Che io posso capire Nanni Moretti. Perché alla fine ormai è uno che conosco. O almeno ci ha dato questa sensazione. Per cui se Nanni Moretti perdesse un figlio, o una moglie, o una mamma, o il cane, non è escluso che tra dieci anni ci faccia un film su quella volta che ha smarrito il cane, io però comunque ci vado perché, cosa vuoi che ti dica, anche quando non è in forma ormai è un conoscente, Nanni Moretti, e se sta male mi sento in dovere di starci un po' anch'io, funziona così. Non dico che abbia un senso, eh? Però funziona.
"Ma perché tiri fuori Nanni Moretti in birreria, dai..."

E poi il ragazzo è uno stronzetto insopportabile, lo vogliamo dire?
- - - - -
**CONSEGNA A:** Restituisci senza modifiche il tratto del brano su Nanni Moretti che va da "Che io posso" fino a "eh? Però funziona.".
**CONSEGNA B:** Scrivi il seguito del brano su Nanni Moretti, partendo subito dopo la sua ultima frase.
Le righe riportate qui sotto hanno un'altra provenienza.

**DATI:**
- - - - -
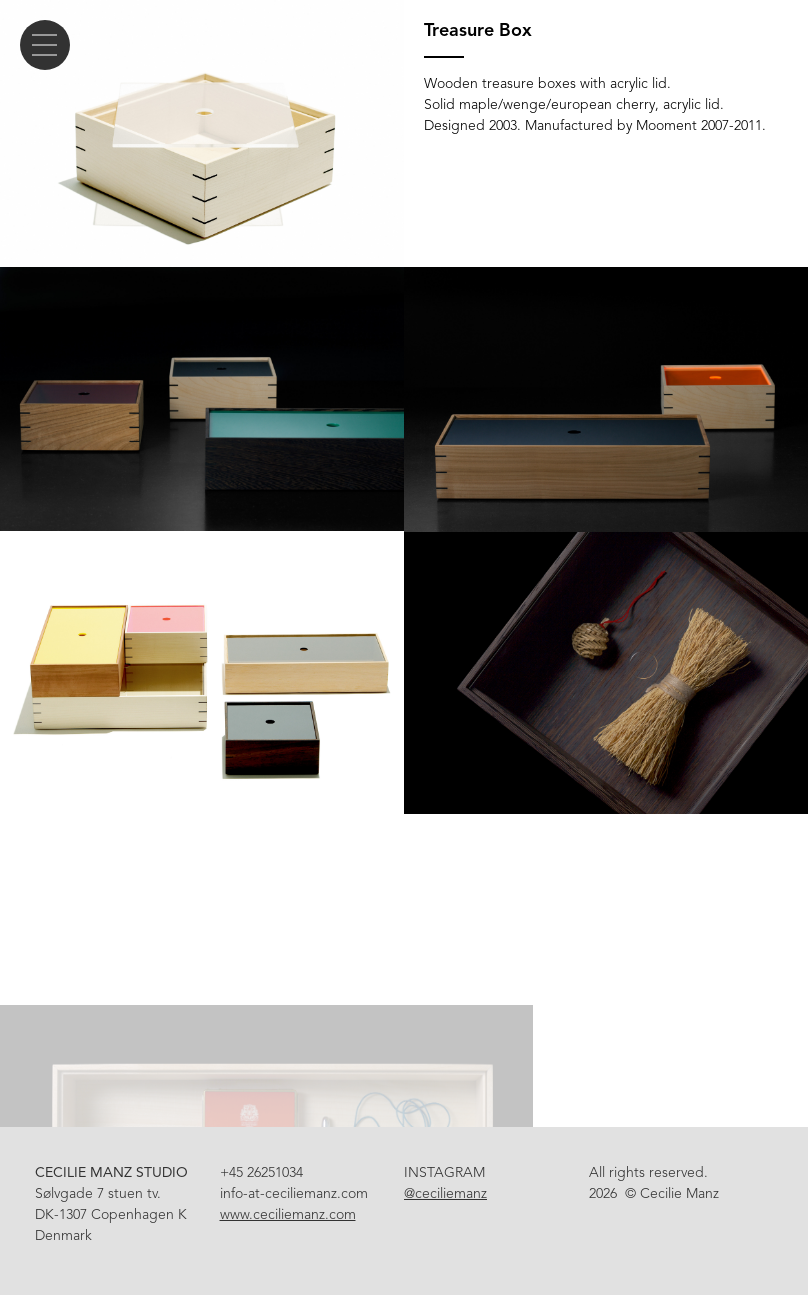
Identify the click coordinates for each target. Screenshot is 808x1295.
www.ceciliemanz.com (288, 1214)
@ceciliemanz (445, 1193)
- - - - -
**RISPOSTA FINALE A:**
Che io posso capire Nanni Moretti. Perché alla fine ormai è uno che conosco. O almeno ci ha dato questa sensazione. Per cui se Nanni Moretti perdesse un figlio, o una moglie, o una mamma, o il cane, non è escluso che tra dieci anni ci faccia un film su quella volta che ha smarrito il cane, io però comunque ci vado perché, cosa vuoi che ti dica, anche quando non è in forma ormai è un conoscente, Nanni Moretti, e se sta male mi sento in dovere di starci un po' anch'io, funziona così. Non dico che abbia un senso, eh? Però funziona.

**RISPOSTA FINALE B:**
Ma questo Lonergan chi è, che cazzo vuole da me, un Oscar? Li danno ogni tot ettolitri di lacrime inutili spremute a sconosciuti? Cioè non è un problema il ricatto. C'è un sacco di registi là fuori che ti ricatta. Prendi Moonlight: vuoi dirmi che è difficile crescere afroamericani e gay? Ok, lo ammetto, non ci avevo mai pensato tanto, adesso che me lo mostri devo riconoscere che crescere gay in un ghetto è veramente dura. Hai il mio rispetto, mi hai fatto stare un po' male ma mi hai anche insegnato qualcosa. Ma Lonergan porcaputtana, che mi dovevi dire? Ricordatevi sempre di spegnere il camino? Ci ho i termosifoni in casa Lonergan, vaffanculo!
"Va bene, adesso usciamo".
No aspetta voglio dire qualcosa a quel tizio che continua a fissarci.
"Ma sei tu che hai cominciato".
Infatti e adesso vado là e gli rompo il naso. Sembra che me lo stia chiedendo.
"Ma perché vuoi fare una cosa del genere, fammi il piacere".
Perché non posso romperlo a Lonergan, né ad Affleck, il quale peraltro me le darebbe indietro. Invece 'sto tizio è proprio appesantito il giusto, ehi scusa, tizio ci conosciamo?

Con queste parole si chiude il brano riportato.